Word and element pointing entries
◆ ◆ ◆ ◆

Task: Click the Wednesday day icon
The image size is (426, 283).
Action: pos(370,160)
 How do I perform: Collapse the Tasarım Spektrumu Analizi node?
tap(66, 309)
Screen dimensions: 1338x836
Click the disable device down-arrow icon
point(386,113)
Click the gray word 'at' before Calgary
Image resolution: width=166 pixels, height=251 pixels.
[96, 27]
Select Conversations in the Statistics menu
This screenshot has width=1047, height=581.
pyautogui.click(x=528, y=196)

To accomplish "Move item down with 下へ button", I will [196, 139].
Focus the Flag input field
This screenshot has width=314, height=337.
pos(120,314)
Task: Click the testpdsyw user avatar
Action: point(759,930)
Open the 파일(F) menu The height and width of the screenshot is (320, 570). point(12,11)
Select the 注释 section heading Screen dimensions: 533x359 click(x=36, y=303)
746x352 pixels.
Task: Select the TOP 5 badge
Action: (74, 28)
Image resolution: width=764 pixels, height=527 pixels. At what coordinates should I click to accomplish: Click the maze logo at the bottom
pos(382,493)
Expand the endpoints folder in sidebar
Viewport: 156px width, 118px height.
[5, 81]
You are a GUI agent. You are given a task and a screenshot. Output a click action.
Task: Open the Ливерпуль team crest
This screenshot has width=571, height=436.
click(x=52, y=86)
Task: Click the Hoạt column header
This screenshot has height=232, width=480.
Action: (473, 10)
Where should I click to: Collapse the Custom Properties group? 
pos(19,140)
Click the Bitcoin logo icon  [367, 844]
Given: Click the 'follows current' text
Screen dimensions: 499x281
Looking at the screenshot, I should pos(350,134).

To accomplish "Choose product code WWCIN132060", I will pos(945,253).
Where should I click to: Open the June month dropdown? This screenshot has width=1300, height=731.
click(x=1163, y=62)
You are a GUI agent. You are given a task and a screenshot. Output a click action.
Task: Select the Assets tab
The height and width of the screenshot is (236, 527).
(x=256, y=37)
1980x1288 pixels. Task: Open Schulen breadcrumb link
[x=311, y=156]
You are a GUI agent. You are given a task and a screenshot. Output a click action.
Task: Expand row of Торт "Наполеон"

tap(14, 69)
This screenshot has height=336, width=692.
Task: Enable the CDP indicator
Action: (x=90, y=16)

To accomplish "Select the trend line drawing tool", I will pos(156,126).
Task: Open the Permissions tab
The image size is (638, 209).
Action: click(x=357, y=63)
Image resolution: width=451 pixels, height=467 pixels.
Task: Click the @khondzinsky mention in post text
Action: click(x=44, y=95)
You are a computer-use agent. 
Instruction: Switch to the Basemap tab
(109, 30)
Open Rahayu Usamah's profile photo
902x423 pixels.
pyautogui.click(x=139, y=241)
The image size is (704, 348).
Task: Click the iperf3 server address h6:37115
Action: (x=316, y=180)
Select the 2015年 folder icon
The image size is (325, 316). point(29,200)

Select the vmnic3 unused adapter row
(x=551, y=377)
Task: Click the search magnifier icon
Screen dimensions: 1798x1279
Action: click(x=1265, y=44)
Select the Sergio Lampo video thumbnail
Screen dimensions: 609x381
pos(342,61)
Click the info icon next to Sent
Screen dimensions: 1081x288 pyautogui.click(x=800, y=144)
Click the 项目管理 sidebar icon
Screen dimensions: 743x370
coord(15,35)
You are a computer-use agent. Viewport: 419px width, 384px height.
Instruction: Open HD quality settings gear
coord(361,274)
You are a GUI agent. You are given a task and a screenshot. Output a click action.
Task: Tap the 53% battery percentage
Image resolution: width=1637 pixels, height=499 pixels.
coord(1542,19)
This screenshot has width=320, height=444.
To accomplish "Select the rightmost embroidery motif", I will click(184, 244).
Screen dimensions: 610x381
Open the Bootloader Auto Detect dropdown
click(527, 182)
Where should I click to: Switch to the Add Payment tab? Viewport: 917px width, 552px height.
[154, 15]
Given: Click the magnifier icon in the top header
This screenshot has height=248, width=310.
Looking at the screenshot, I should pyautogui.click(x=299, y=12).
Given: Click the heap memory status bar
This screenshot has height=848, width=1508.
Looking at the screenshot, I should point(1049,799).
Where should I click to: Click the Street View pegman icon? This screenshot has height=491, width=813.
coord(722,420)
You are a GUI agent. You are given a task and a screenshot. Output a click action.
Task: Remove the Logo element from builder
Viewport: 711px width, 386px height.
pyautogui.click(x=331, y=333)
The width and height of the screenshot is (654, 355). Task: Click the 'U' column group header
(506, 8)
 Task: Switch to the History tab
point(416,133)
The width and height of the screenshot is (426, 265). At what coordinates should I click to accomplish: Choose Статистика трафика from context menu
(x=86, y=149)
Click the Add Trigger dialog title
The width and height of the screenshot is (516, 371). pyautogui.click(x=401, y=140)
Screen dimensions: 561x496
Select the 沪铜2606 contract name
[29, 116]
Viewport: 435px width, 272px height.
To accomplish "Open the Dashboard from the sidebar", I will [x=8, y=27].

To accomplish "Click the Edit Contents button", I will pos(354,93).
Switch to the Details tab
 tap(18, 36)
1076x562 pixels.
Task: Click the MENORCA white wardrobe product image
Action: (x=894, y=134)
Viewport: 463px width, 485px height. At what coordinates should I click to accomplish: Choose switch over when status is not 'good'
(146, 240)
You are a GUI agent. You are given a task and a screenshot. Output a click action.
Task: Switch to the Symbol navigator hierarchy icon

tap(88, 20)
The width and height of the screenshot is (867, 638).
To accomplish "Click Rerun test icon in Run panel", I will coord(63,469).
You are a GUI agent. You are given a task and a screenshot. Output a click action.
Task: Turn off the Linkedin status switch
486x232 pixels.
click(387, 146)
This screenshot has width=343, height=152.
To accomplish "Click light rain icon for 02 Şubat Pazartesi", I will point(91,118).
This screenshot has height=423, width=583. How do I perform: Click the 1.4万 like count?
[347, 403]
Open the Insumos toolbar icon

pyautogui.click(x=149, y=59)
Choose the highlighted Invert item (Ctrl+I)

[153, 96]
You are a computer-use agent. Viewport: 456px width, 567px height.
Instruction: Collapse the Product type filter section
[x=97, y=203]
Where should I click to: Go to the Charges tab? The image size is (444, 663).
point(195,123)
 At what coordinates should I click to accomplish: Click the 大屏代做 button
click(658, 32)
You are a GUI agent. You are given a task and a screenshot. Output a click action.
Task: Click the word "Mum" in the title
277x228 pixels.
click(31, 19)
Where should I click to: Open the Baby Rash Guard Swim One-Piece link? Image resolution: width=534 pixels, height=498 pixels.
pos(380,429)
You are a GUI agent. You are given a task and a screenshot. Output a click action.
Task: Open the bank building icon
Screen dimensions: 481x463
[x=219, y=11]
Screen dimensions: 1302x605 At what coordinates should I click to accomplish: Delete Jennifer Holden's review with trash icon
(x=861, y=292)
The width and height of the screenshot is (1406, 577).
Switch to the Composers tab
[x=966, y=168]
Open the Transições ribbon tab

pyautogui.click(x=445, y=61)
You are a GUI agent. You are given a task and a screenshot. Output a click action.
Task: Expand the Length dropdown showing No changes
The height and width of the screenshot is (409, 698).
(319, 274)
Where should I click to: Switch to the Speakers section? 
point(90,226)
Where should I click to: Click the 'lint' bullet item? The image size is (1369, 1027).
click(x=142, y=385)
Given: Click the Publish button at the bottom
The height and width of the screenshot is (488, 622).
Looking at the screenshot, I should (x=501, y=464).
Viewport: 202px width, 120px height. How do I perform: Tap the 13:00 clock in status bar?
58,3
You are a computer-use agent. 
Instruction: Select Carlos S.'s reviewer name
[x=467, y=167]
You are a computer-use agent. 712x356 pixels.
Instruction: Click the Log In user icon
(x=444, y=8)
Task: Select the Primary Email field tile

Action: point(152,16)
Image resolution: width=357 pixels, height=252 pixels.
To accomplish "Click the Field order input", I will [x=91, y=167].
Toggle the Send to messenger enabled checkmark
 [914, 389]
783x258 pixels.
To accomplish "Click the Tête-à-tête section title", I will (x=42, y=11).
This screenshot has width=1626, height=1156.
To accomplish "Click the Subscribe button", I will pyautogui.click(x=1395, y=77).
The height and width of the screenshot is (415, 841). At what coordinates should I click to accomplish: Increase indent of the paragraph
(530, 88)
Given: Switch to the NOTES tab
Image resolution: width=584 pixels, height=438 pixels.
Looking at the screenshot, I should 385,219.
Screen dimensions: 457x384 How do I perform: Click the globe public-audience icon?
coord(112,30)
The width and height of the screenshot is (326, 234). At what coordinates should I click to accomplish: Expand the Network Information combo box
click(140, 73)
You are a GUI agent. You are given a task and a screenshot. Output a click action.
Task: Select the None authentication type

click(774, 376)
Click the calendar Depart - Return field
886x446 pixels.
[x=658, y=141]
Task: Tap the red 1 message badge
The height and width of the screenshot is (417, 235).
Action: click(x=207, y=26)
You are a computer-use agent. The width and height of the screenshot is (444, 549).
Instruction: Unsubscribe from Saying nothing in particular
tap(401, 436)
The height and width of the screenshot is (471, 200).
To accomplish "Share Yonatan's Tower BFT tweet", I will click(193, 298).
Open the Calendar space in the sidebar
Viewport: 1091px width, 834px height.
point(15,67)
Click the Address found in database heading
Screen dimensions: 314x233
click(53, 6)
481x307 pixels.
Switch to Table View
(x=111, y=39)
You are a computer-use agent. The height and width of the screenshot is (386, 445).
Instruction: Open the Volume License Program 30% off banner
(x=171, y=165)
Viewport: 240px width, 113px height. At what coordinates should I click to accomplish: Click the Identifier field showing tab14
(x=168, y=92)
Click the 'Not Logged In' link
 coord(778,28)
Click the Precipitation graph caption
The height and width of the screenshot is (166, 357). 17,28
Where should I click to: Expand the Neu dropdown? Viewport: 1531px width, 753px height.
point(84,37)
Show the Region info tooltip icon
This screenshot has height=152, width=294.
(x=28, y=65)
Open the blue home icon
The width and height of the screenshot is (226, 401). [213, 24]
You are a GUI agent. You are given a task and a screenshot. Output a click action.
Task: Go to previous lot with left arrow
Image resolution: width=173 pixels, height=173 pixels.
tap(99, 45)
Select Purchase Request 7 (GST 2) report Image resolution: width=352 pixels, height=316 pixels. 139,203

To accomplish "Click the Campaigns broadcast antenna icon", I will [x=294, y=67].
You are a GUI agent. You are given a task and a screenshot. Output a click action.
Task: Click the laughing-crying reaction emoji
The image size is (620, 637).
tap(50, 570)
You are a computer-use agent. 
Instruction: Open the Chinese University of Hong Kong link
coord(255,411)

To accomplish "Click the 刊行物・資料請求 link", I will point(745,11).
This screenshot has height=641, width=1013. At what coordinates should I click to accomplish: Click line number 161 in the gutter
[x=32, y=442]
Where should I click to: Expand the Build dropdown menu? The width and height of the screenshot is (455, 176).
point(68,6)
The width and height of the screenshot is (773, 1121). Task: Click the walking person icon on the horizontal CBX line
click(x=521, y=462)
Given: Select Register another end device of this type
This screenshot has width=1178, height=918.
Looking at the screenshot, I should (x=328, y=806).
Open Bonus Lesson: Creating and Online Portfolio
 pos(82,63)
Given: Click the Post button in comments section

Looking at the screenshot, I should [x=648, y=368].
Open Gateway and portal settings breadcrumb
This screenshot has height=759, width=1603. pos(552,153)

◆ ◆ ◆ ◆

## [Task statement]
Present everything from the line containing "Click the Bitcoin" down to the line containing "click(x=1163, y=62)" as a numbered list. Include both of those lines and leave out any blank lines.

## [Answer for this exercise]
1. Click the Bitcoin logo icon  [367, 844]
2. Given: Click the 'follows current' text
3. Screen dimensions: 499x281
4. Looking at the screenshot, I should pos(350,134).
5. To accomplish "Choose product code WWCIN132060", I will pos(945,253).
6. Where should I click to: Open the June month dropdown? This screenshot has width=1300, height=731.
7. click(x=1163, y=62)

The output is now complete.